So, I feel like I should probably put paid to a couple of ideas that THIS blog post may have created in my nearest and dearest.
1. I’m not pregnant. I know I’ve said I’d like to be at some point, but I’m far too fat and unhealthy to even consider it at the moment.
2. I’m not moving abroad.
3. I haven’t joined a cult/had a sex change/joined a swingers club
One of the things that was leaving me feeling rather stymied was Sausage and her reaction to school. I’m not gonna lie to you, people, it’s been a tough couple of weeks.
During the first week, she was only attending for half days and she seemed to get on really well. Then she started to feel poorly and the combination of this and a glib (but hugely irresponsible) comment made to her by one of her TA’s made any confidence that she’d gained completely unravel. We had a week of living with a very unhappy Sausage. She wasn’t herself at all, she had bad dreams, she was tearful from the moment she woke up and dropping her off at school was like untangling myself from a screaming octopus before walking swiftly away. It was breaking all of our hearts but we knew we had to persevere.
However, we seem to have had a breakthrough.
We’ve started walking to school with a couple of Sausages’s friends who are really lovely kids and it’s made her look forward to seeing them in the morning rather than going through the usual anxiety. She’s made some friends in class who she seems to get on very well with, so now, instead of spending her evenings and mornings telling us how much she misses us when she’s at school, she’s happy and excited about things.
I didn’t want to write about all of this at first, it’s been difficult to deal with and if I’m honest, I’ve not felt like a very good Mum at times, worrying that my leaving her when she’s upset will ruin our relationship but I’m glad I listened to Husband and everyone else who said that it’ll just take time.

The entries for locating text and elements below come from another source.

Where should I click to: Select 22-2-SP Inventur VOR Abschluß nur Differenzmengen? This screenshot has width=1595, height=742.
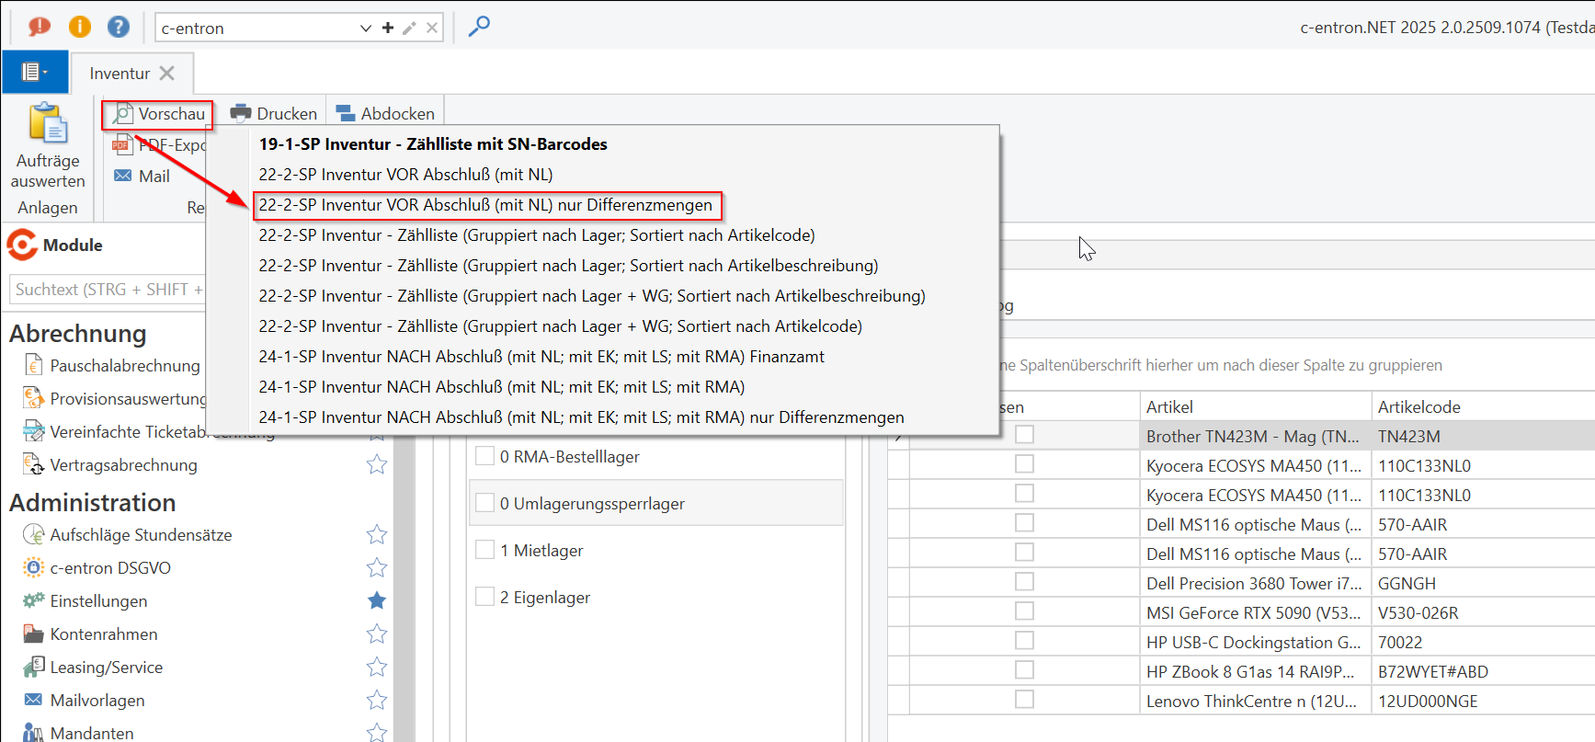coord(485,205)
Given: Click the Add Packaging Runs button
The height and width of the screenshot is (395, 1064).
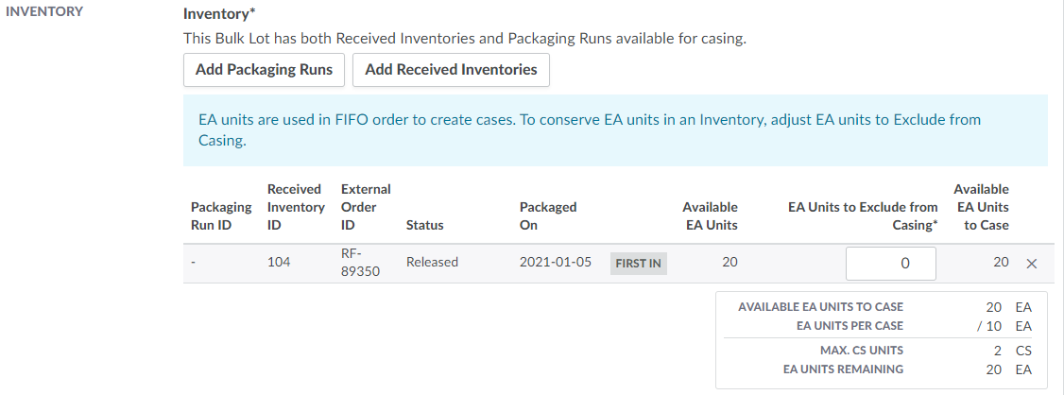Looking at the screenshot, I should pos(264,70).
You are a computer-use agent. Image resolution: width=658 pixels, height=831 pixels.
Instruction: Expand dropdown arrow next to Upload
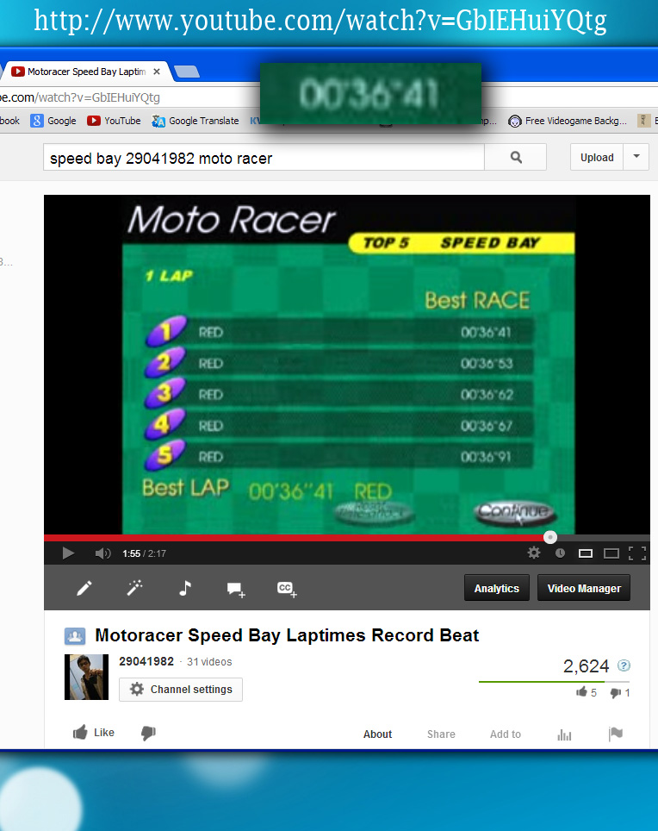(636, 157)
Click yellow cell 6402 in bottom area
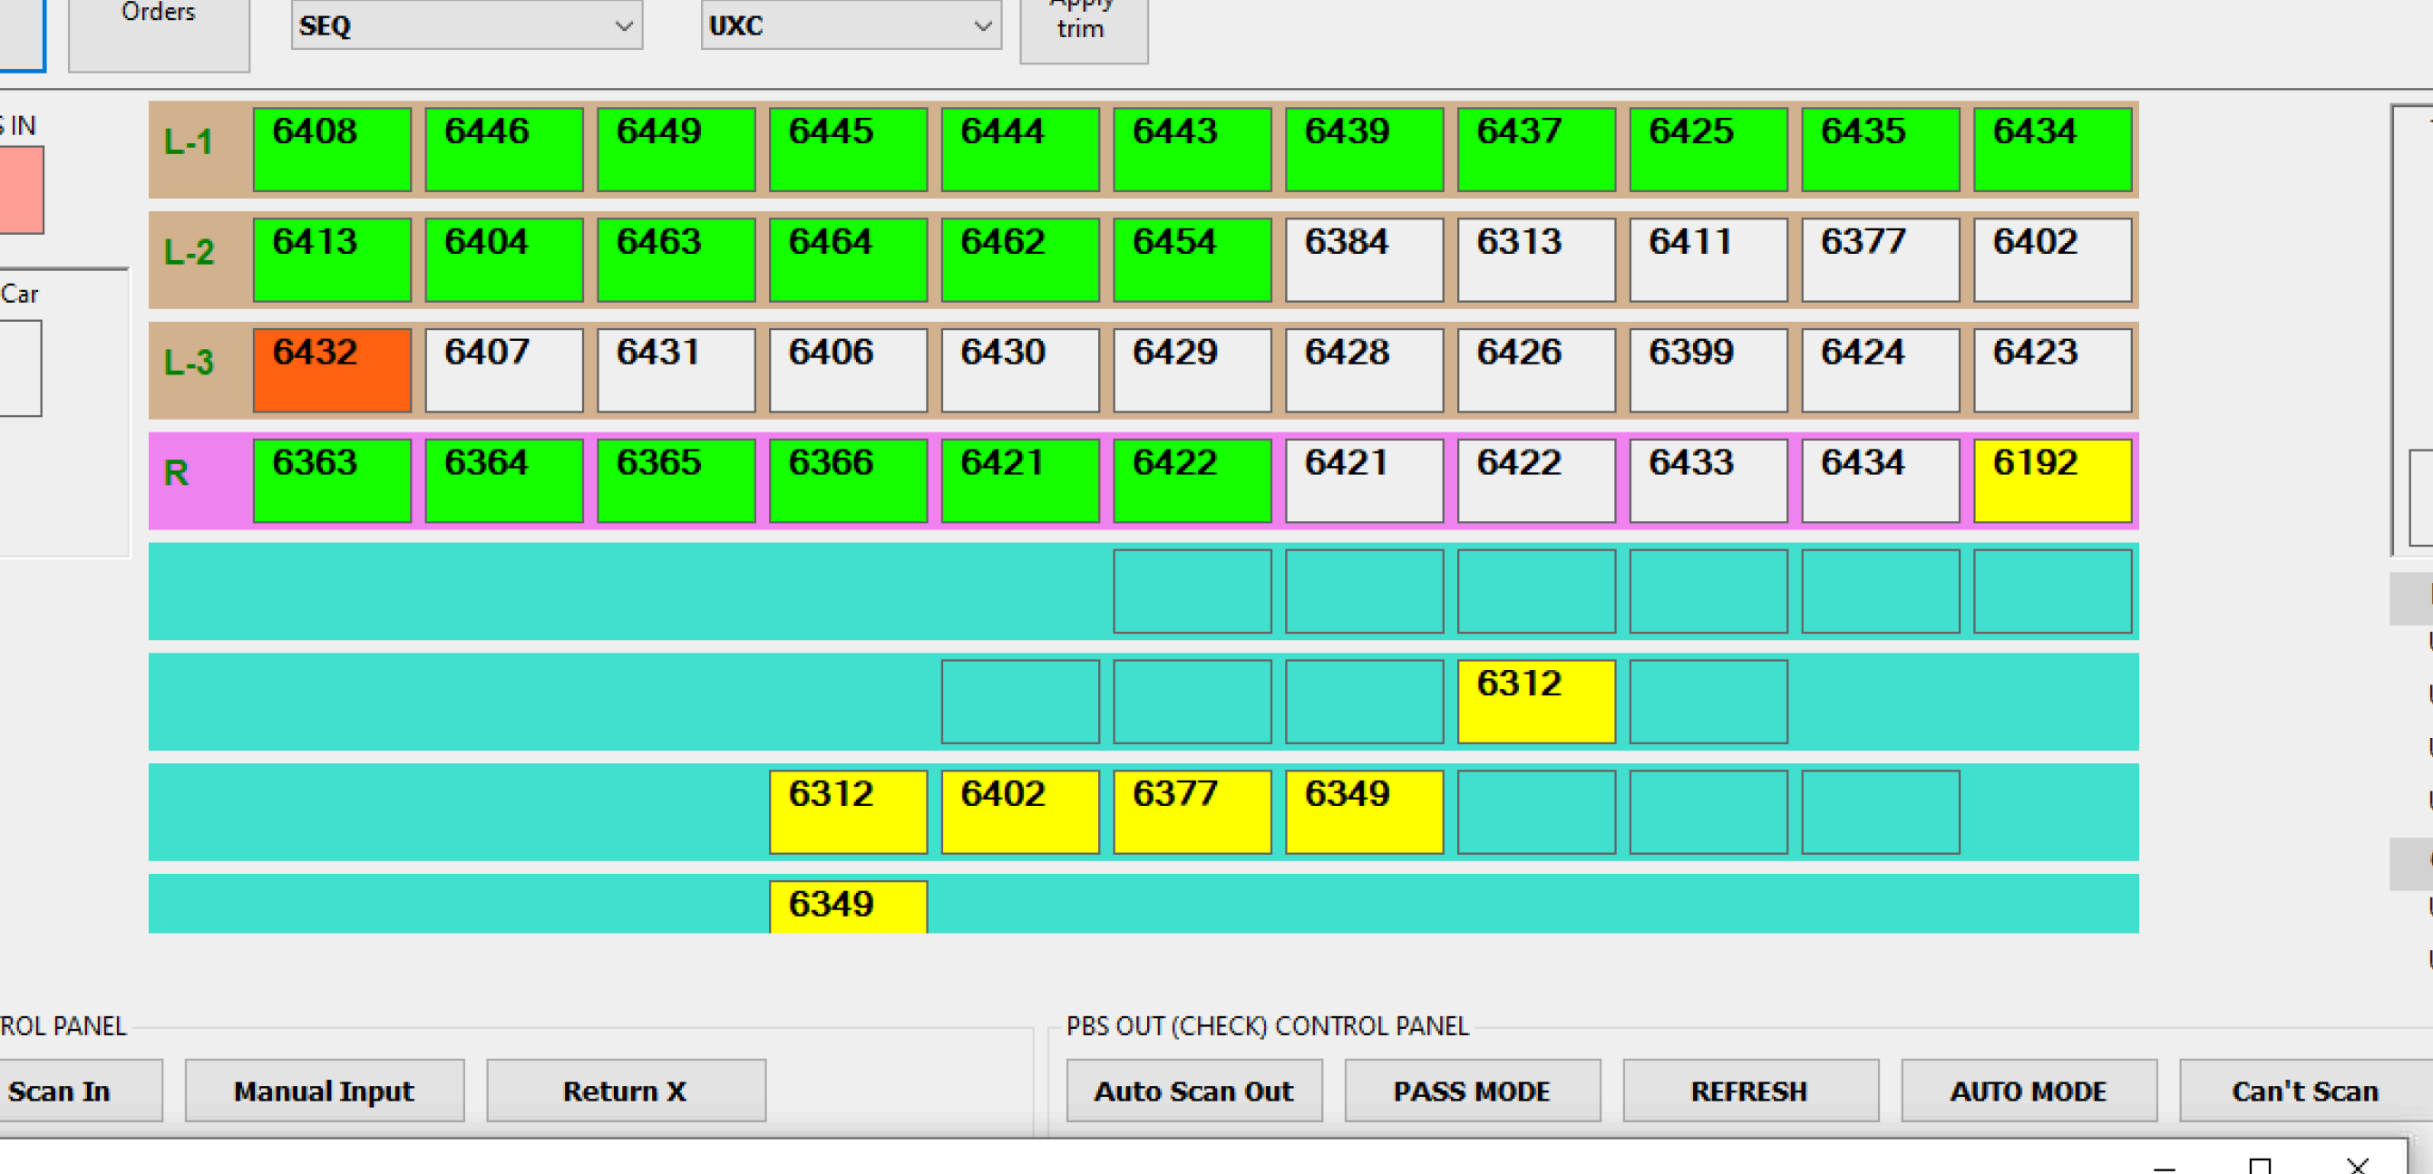 pos(1020,811)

Instead of sitting at home between 9 and 3, feeling like I have a lead ball in my stomach and watching the clock go agonisingly slow, I’m happy to leave her knowing that she’s happy and my days go a lot quicker.
So, that’s a large part of what’s been going on and why I’ve felt so tongue-tied for the past week or so, and hopefully things will gain some semblance of normality from here! As for the rest of it, you’ll just have to wait for the next instalment!